Text segment:

Are Brains Just Fleshy Computers?
It's tempting to see the brain as "meatware," a kind of computer.
Posted Mar 23, 2011
Computers have been beating chess masters for several years now, and just last month, a computer dominated the TV quiz show Jeopardy. What's to stop a computer from achieving human-like consciousness?
Let's back up a bit. Computers can do some things that the human brain can do, like store information and perform rapid calculations, albeit much better. So it is tempting to see the computer as a kind of brain and, reciprocally, the brain as a kind of computer, but ultimately the analogy is misleading. This essay reviews a few elements of brain biology, pointing out some key differences between brains and machines.
The brain does indeed perform computations like a computer. The brain has units in networks (neurons instead of semiconductors) that take in and compile data, operate on the data, and generate output. But brains are far more than fancy calculators. It is no small matter of detail that their circuits are made of biological stuff, not metallic conductors. Their information content is defined not only by the binary logic of a circuit diagram, but also by the dynamic physiological state of the conductors and the context in which the system operates.

Extracted entries:
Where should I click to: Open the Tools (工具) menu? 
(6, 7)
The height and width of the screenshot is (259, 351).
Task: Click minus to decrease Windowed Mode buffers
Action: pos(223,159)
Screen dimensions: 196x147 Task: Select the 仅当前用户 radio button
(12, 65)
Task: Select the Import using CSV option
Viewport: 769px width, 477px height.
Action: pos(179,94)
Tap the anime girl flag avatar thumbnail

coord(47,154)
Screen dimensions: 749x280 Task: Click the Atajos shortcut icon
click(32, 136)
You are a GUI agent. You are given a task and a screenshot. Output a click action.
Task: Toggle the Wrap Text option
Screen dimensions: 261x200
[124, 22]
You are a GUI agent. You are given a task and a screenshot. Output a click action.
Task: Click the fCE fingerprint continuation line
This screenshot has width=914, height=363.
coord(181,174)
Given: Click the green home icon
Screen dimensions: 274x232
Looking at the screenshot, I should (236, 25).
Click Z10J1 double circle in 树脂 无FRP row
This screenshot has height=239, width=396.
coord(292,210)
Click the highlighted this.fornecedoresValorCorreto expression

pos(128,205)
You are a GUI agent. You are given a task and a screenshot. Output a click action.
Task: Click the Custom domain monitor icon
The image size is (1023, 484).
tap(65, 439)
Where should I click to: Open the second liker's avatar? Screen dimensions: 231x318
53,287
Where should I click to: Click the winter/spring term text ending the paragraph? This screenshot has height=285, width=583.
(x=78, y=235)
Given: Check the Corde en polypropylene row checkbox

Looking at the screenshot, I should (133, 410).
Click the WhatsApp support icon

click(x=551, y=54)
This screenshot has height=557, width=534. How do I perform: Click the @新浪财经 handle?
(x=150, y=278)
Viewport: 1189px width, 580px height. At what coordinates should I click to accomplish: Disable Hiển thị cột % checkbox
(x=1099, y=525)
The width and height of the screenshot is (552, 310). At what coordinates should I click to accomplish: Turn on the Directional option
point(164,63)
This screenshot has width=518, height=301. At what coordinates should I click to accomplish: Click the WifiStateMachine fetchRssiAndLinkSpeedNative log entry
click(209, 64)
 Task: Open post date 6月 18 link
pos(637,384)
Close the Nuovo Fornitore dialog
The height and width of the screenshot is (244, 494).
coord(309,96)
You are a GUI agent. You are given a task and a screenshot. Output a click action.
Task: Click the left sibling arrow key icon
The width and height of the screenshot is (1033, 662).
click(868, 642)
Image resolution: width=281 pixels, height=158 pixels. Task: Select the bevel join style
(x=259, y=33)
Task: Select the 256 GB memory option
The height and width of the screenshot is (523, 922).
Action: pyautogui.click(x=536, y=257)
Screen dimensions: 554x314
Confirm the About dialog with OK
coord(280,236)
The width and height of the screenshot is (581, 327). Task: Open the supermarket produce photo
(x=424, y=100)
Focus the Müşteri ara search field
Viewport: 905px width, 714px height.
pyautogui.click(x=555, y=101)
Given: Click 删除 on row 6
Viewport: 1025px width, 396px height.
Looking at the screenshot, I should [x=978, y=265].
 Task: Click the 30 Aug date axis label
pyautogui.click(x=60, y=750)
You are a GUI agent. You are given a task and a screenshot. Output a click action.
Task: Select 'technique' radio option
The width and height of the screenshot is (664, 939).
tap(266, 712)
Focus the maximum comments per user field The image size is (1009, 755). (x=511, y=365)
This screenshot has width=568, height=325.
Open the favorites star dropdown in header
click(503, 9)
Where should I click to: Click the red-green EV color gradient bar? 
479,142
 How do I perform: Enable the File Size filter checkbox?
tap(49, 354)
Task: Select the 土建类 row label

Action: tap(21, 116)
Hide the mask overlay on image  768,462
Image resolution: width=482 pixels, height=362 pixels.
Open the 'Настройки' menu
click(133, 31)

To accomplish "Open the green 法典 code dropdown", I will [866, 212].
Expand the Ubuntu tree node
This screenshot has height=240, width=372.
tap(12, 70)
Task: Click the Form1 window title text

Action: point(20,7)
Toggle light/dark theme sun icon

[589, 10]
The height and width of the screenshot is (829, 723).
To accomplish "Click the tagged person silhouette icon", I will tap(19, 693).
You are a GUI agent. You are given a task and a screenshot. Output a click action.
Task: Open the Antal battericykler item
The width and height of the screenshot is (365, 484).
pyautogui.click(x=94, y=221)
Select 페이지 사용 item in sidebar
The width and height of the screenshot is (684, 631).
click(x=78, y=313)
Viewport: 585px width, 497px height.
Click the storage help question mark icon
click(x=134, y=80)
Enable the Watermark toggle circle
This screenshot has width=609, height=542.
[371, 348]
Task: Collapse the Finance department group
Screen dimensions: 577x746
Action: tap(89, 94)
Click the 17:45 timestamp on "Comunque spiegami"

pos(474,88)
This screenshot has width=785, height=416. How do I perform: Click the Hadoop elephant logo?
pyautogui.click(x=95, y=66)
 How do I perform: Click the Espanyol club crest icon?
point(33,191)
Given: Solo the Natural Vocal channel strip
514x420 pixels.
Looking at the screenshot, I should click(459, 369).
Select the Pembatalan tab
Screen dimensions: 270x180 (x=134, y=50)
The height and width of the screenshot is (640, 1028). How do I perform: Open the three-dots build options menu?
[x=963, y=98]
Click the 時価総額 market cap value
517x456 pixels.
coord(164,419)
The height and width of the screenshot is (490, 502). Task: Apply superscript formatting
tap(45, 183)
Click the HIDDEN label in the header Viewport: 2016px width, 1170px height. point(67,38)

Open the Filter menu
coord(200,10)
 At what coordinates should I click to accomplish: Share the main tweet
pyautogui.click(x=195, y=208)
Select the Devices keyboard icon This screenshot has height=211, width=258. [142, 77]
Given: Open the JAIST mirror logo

Apply what you read:
A. In the essay on brains and computers, do these statements agree with the text? Answer yes or no for each, quoting the deciding words. (i) Computers store information and perform rapid calculations better than the brain does. (ii) The brain's networked units are semiconductors. (iii) The essay judges the brain-computer analogy to be accurate.
B. Please resume the essay on brains and computers, starting after its last sentence.

Answers by task:
A.
(i) Yes: "like store information and perform rapid calculations, albeit much better."
(ii) No: "(neurons instead of semiconductors)"
(iii) No: "but ultimately the analogy is misleading."

B.
Computers typically perform the same operation repeatedly exactly the same way, ad infinitum, whether the end result is the calculation of the fuel consumption of a smart bomb or of the trajectory of a ball in a Wii tennis match. In contrast, the repeated use of a brain circuit alters the performance of the circuit, so the same input on two separate occasions will likely yield a different outcome. This quality is inherent in the makeup of the biological components of the circuit.
Individual neurons in the brain comprise the elements of a vast network. Indeed, the brain is more than a network — it is a network of networks. Some neurons synapse locally with other neurons in the same region; others send out long projections to other parts of the cortex (the outer layers of the brain) or to subcortical structures (clusters of neurons deep within the brain that send projections to and receive projections from the cortex and other subcortical structures).
The wiring in a simple electrical circuit tends to have fixed conductive properties, under standard environmental conditions. However, the conductive properties of neurons change markedly with use. Without getting too much into the biological detail, heavy activity through a network can induce a physical change in the neurons that comprise that network: after heavy use, the same network may be activated with lighter stimulation than was needed to activate it before the heavy usage.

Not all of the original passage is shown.